Sur ces mots elle descendit les sièges et lui dit qu'il pouvait enfin ouvrir les yeux. Il l'a regarda un instant avant de lui demander si il n'était pas temps d'y aller. Elle lui répondit d'y aller tout seul, mais têtu comme il est il l'a prit puis la porta jusqu'à la salle à manger.

Il n'y avait aucune assiette pour elle. 

Elle alla saluer les parents du garçon puis s'assit à table. Sa mère lui posa un couvert et la regarda avec, sur son visage, un sourire montrant qu'elle était fière de sa fille.
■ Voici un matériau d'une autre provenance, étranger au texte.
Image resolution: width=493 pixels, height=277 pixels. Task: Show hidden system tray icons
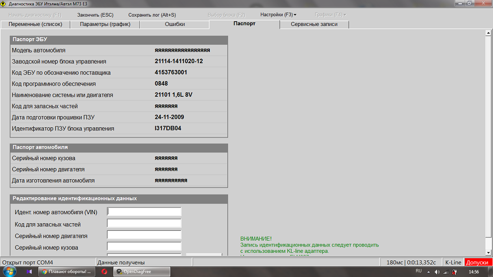(x=428, y=272)
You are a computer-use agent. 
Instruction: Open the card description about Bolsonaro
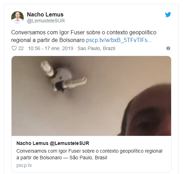point(89,154)
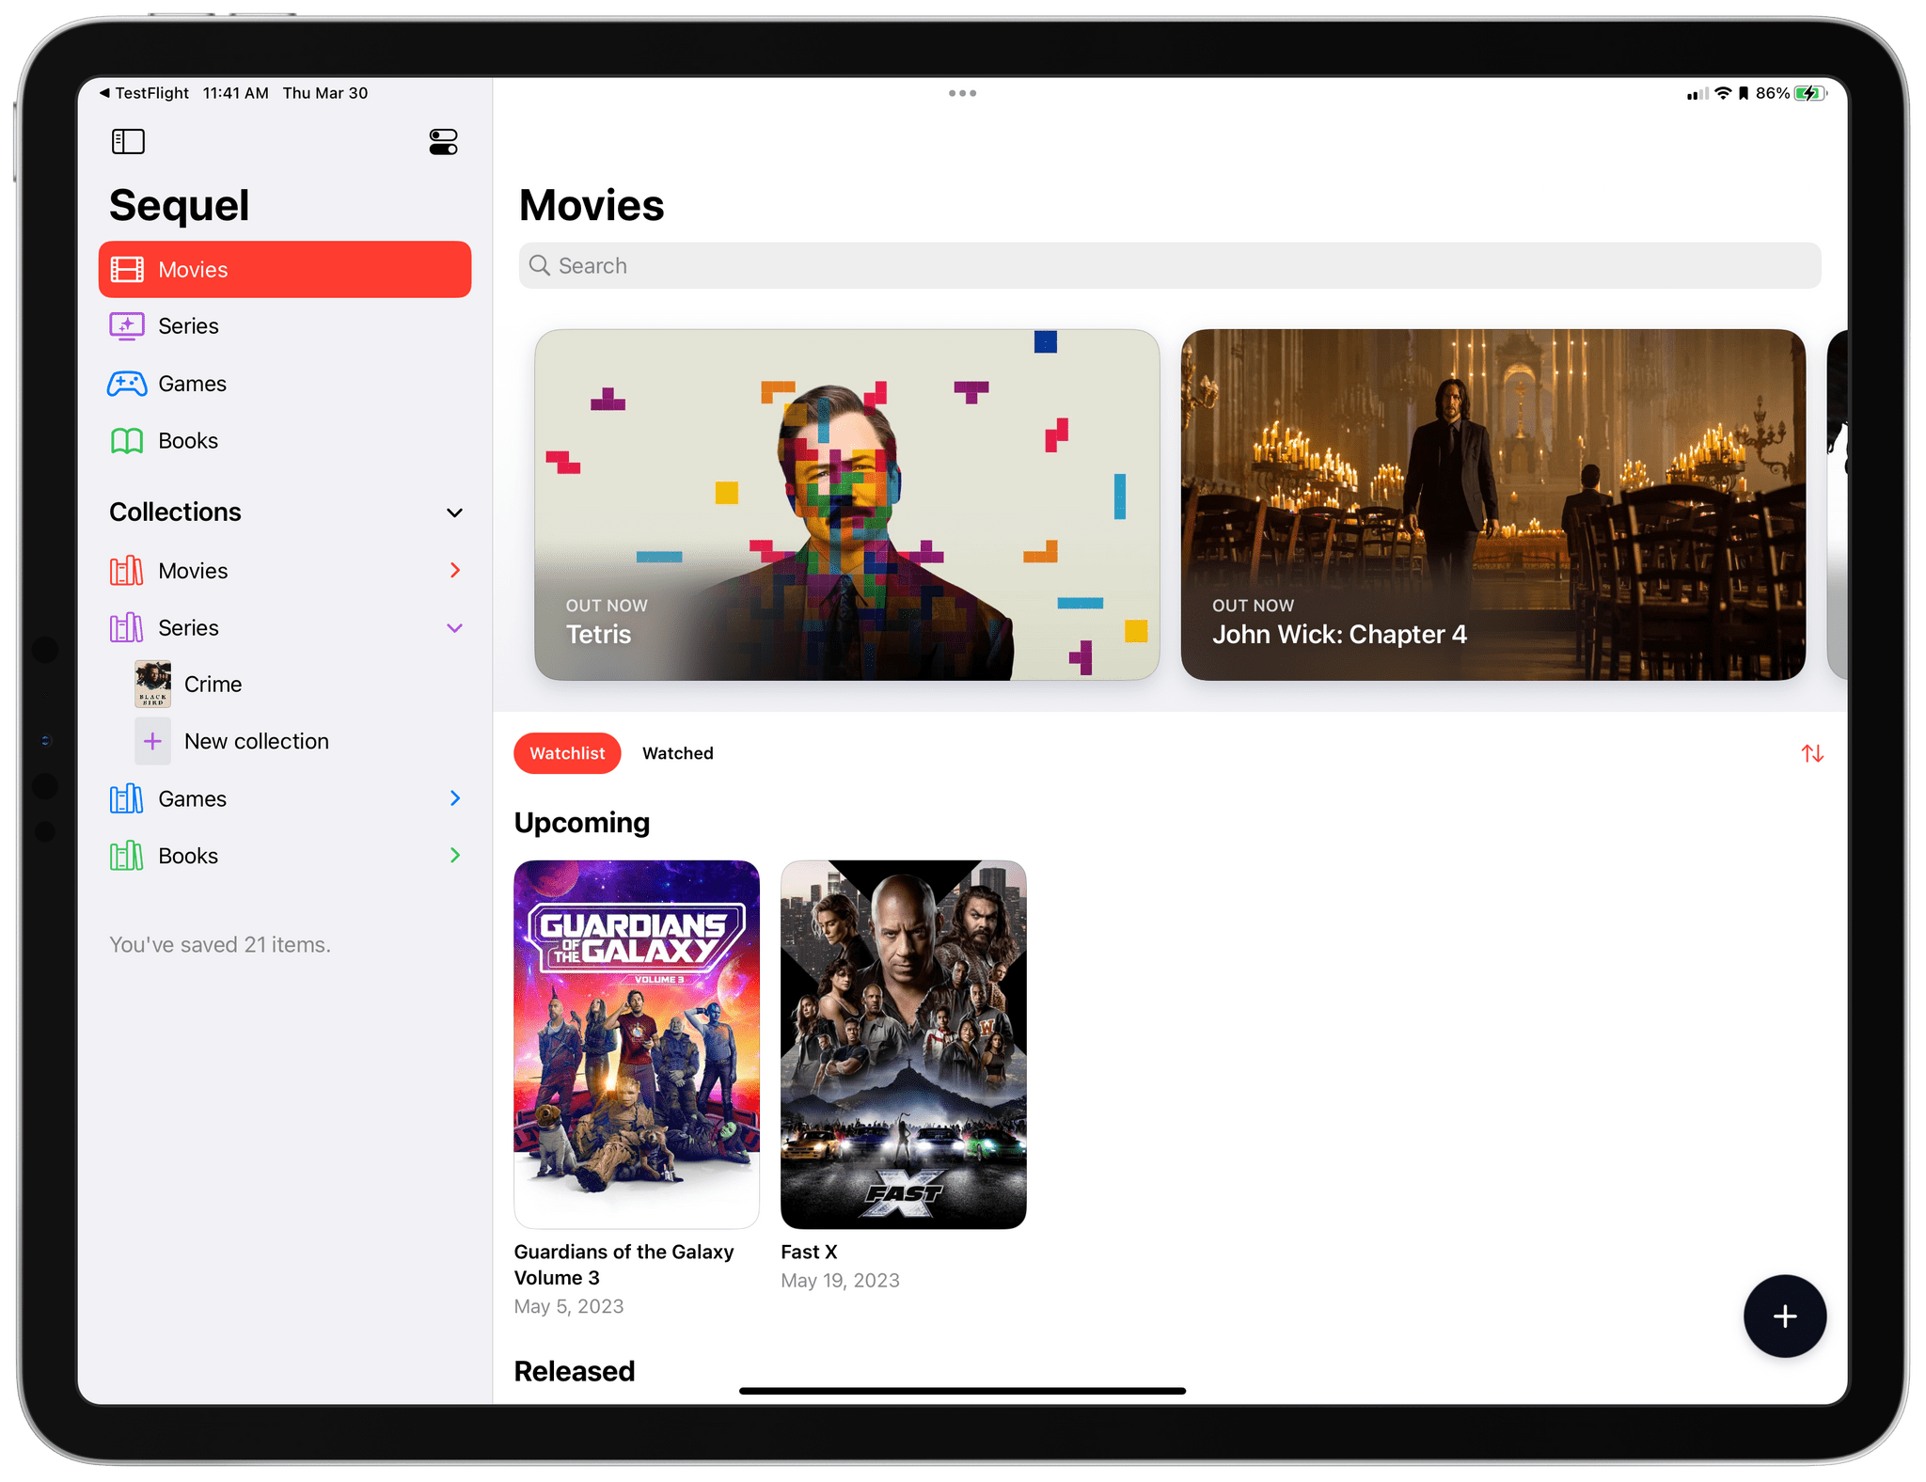Expand the Collections Movies arrow
This screenshot has width=1926, height=1482.
[454, 568]
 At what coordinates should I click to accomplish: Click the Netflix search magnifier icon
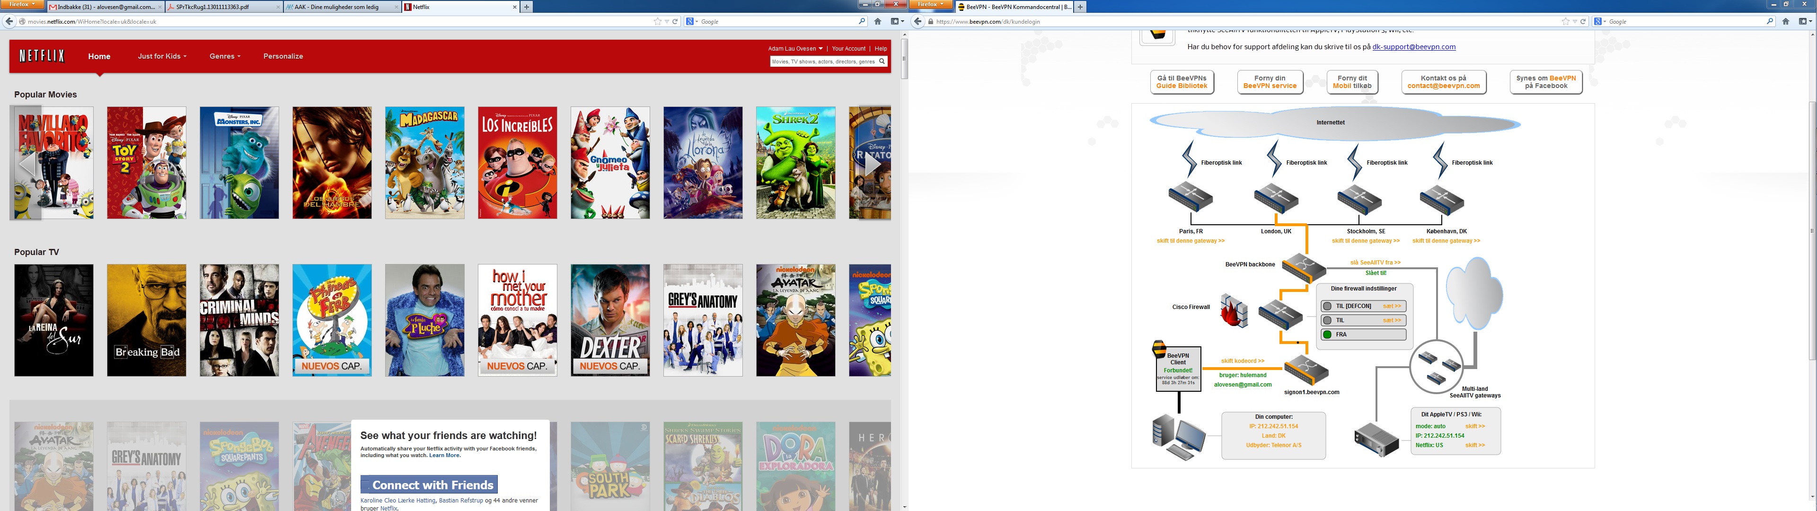pyautogui.click(x=881, y=61)
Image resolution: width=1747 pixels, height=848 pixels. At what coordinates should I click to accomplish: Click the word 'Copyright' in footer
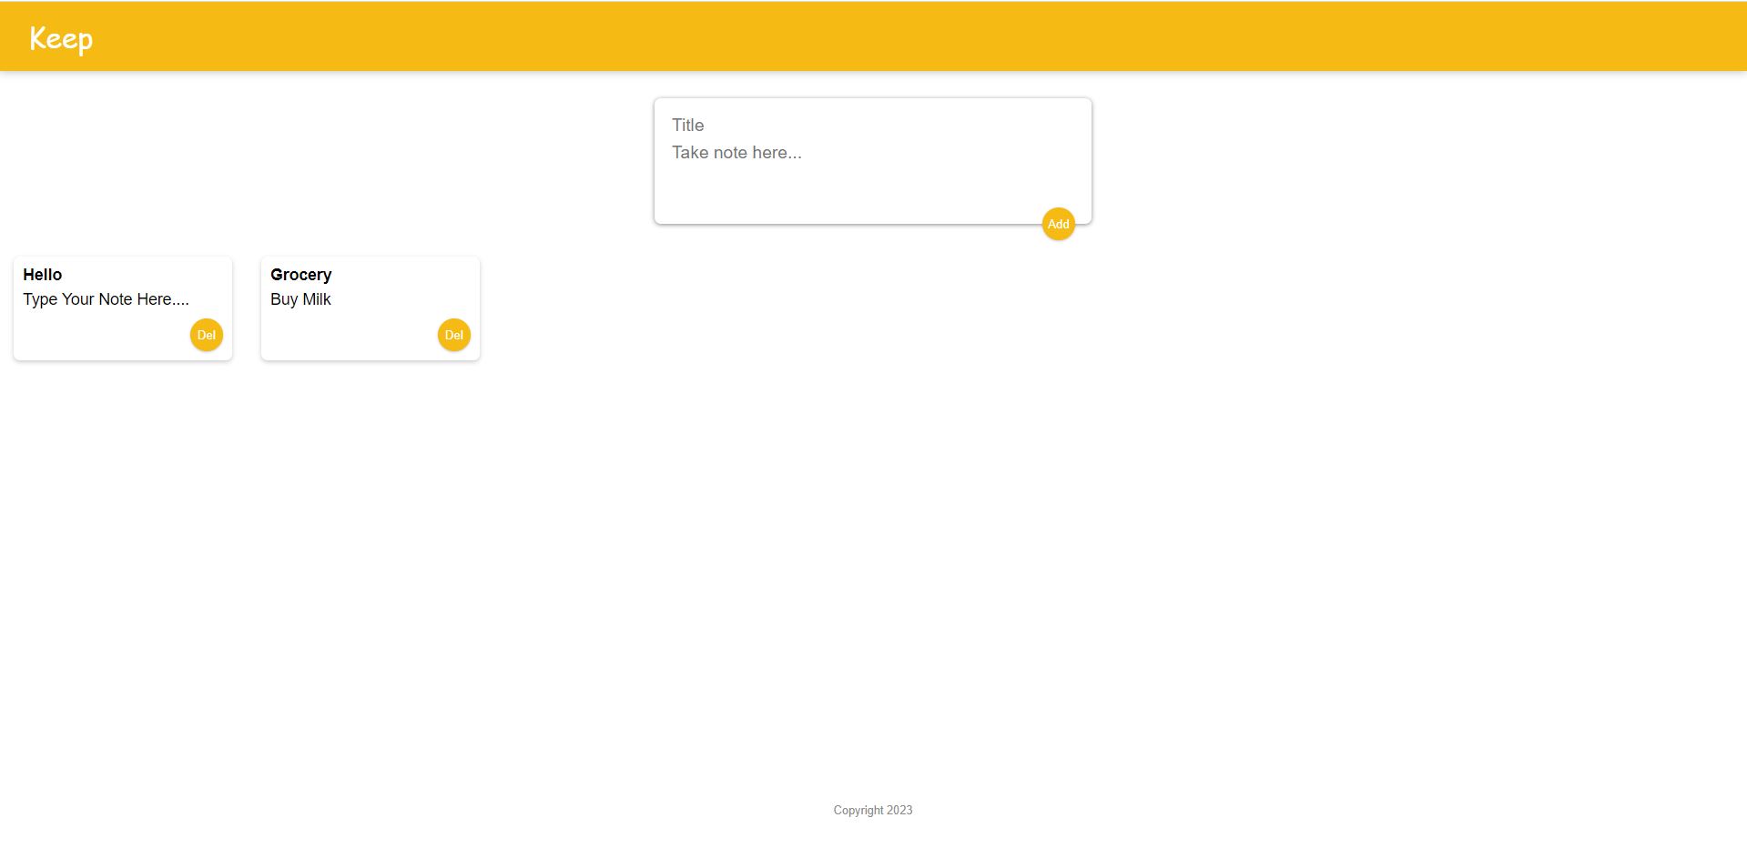858,810
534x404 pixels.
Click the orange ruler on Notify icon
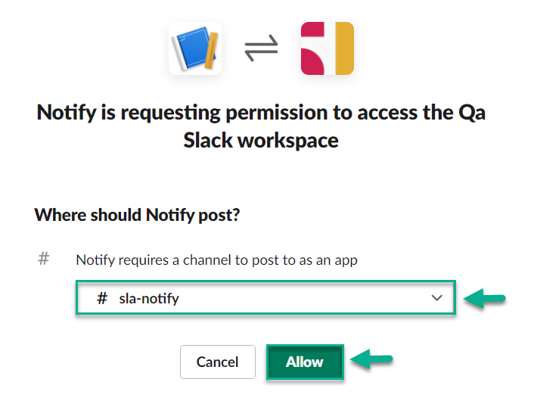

Dès que les plats furent posés sur la table, elle regarda son père les larmes aux yeux. Elle recula sa chaise, et demanda aux invités de l'excuser. Puis elle parti dans sa chambre, s'enferma à clef et laissa ses larmes ruisseler le long de son visage. Elle se recroquevilla dans un coin de sa chambre et pleura. Elle pleura comme il lui arrivait de pleurer lorsqu'elle revenait de son école.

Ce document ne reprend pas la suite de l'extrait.